It appears from the record that James was a mere depositary for the certificate, holding it to and for the use of the bank, without the means, or power to procure the means, to prevent a forclosure or redeem for and on behalf of his cestui que trust, it was therefore necessary to make the bank a party defendant, as being materially interested in the equity of redemption, the object of the suit being by decree to foreclose its interest therein. Story Eq. PI. § 215—207— 193; Holland v. Baker, 3 Hare, 70; Goldsmith v. Shonehawer, 15 E. L. & E. 385; Thomas v. Dunning, 19 E. L. & E. 316; Williamson v. Field, 2 Sanford Ch. 533; Union Bank v. Bell, 14 Ohio St. 200; Shinn v. Shinn, 91 Ill. 482.
There is nothing appearing in the case that takes it out of the general rule, that all persons must be made parties in equity, in order to do complete justice, and to avoid a multiplicity of suits, who have any substantial interest in the subject matter, and whose rights are to be materially affected by the decree.

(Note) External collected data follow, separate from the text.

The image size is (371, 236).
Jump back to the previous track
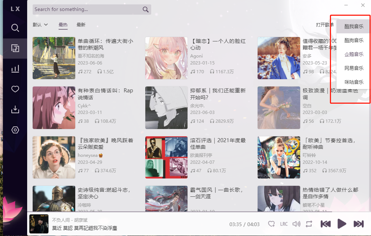click(x=325, y=224)
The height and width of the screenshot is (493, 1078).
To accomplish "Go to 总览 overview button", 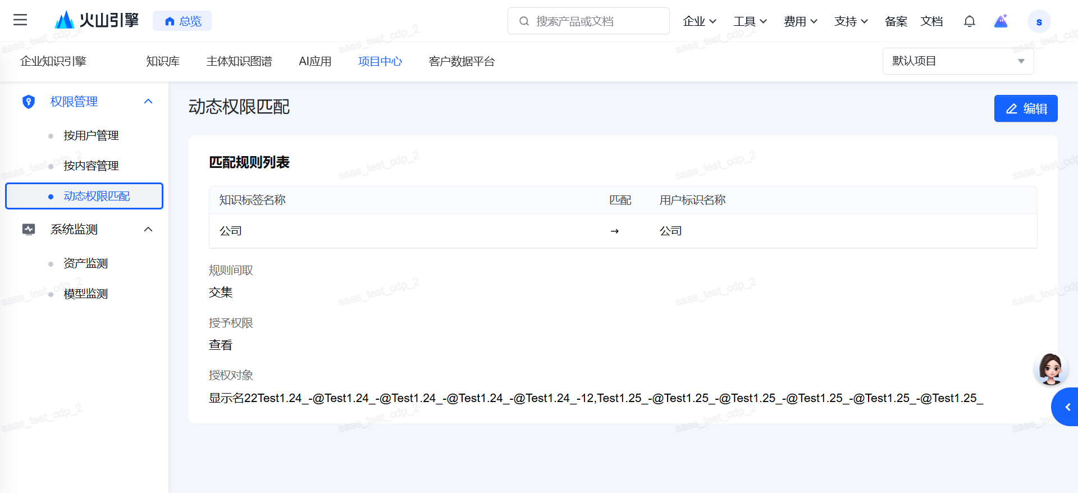I will (x=182, y=21).
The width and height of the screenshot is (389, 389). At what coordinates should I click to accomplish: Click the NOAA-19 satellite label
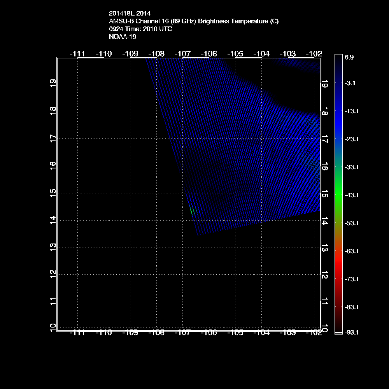point(123,37)
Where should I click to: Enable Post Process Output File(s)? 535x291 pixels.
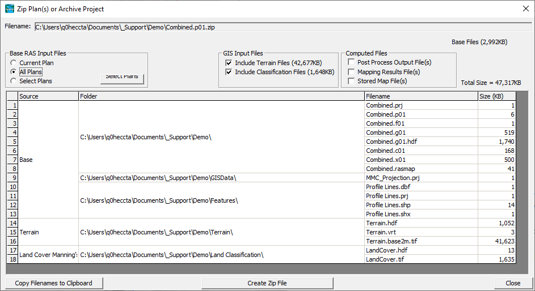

The complainant knew when he filed his bill that the bank was interested in the equity of redemption as the equitable holder of the certificate of sale, which certificate, as appears from the record, was the basis of the interest conveyed by the mortgage. It was his duty, therefore, to see that he had the necessary parties before the court, before he should ask for a decree cutting off the interest transferred by the assignment, and failing so to do his decree will be reversed. Hopkins v. Roseclare Lead Co. 72 Ill. 373.
The decree was erroneous in foreclosing the interest of the bank, when it was not a party and no sufficient excuse appearing for such omission.
For this reason, the decree must be reversed, and the cause remanded, with leave to complainant to amend his bill.
Decree reversed.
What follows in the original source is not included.